The Bank Hotel gets a charcoal barbecue
The Bank in Newtown has been a drawing crowds to the Inner West for decades. These guys know how to throw a party. Now the Bank is unveiling a new charcoal barbecue to have pride of place in the venue’s famous beer garden. It will be operated by a new head chef, Zac Smart (SoCal in Neutral Bay), who has devised a fresh menu based around the flavours emparted by barbecue techniques. But don’t expect the American style of barbecue that’s all too familiar to Sydney pub goers. Smart is more interested in the Latin American side of the equation, with flavours like house-made chimichurri and romesco sauce, chancaca and chillies. The menu features dishes such as cauliflower and spiced yoghurt; octopus and romesco; and half chicken and ancho, which are all cooked over charcoal. Small plates such as barbecue corn, tomatillo salsa and manchego, and the piquillo peppers with mushrooms and pinto beans, round out the dining experience. Try the new menu at the open launch party in the beer garden on Wednesday August 31, 6-8pm. Cocktails and food samples will be available and DJ Gonzo will be spinning the tunes. It’s also an opportunity to check out the beer garden’s design tweaks which channel a back-lane party vibe, with art by Sydney artist Lauren Webster.

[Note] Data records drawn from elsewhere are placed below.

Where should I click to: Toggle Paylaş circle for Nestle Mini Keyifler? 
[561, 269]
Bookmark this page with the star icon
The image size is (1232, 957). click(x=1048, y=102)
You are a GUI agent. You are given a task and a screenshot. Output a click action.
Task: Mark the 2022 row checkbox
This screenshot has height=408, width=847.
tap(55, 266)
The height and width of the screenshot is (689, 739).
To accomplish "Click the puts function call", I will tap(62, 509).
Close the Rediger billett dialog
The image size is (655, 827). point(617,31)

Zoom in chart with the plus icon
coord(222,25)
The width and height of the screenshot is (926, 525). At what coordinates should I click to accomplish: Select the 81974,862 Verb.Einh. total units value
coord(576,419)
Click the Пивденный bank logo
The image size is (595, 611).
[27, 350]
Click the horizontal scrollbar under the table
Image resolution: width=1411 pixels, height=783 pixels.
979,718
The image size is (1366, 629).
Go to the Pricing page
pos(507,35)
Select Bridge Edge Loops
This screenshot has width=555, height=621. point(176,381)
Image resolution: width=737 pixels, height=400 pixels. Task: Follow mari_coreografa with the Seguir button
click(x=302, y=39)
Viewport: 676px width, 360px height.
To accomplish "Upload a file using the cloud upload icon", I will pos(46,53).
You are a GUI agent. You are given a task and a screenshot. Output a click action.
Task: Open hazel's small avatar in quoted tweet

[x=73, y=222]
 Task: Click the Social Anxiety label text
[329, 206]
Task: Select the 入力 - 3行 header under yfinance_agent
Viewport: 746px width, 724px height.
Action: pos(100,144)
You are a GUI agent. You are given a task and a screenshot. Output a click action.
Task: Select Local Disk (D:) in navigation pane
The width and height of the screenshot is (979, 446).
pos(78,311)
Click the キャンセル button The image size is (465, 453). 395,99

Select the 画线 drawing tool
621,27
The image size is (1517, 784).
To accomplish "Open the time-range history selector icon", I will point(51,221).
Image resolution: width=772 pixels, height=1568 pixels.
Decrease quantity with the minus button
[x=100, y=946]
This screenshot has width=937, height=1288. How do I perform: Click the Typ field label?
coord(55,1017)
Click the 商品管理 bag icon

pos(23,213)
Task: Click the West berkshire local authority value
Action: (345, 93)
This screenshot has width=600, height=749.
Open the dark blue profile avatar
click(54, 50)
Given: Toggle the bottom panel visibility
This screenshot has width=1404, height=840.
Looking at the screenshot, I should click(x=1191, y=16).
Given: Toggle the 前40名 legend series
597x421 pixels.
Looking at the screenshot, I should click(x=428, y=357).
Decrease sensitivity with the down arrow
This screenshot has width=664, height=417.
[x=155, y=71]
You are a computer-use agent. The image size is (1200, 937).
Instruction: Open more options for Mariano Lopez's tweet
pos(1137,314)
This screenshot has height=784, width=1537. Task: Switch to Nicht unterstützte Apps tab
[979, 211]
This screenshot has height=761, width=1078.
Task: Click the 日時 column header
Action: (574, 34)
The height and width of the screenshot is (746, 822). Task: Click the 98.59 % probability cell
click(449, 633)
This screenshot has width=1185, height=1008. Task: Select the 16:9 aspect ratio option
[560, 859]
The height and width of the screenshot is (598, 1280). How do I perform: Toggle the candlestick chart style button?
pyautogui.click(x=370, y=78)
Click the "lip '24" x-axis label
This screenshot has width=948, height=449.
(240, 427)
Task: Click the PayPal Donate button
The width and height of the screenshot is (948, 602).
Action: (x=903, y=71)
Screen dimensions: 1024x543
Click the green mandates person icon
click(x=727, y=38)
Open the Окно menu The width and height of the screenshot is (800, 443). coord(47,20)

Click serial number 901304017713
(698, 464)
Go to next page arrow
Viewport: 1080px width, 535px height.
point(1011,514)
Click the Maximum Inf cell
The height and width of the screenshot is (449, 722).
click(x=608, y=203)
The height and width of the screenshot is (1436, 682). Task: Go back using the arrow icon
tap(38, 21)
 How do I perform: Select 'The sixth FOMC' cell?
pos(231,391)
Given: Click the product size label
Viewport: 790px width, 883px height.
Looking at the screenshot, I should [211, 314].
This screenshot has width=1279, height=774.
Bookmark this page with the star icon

Corbett & Claude opens at Rhodes Waterside
Brisbane pizza and cocktail legends Corbett & Claude have opened their first Sydney restaurant at Rhodes Waterside shopping centre. The newly opened restaurant joins the ever-growing list of cuisine retailers in the centre’s emerging food precinct. Focused on shared food in a relaxed atmosphere, Corbett & Claude serve delicious small plates (think grilled haloumi with peach-muscatel chutney and crisp chicken with chipotle aioli), gourmet pizza (all the classics and many more), pan-fried linguine and gnocchi, salad and of course, dessert. They’re also the first on-site bar at Rhodes Waterside, so you now have a place to drink away your buyer’s remorse and put your feet up after shopping til you drop. Choose from 12 on-tap craft beers (including C&C’s very own house lager) and an impressive selection of cocktails including C&C’s Winter Elixir (pampero blanco rum, peach and pear liqueur, ginger, mint and fresh lemon) and Mr Claude Espresso Martini (allpress espresso, liqueur 43, Kahlua and Ketel One vodka). Corbett & Claude join Lilly’s Espresso and Cucina, Mama’s Wok, Rhodes Phoenix Chinese Restaurant, Ribs & Burgers, Smokkim Korean BBQ, and many more.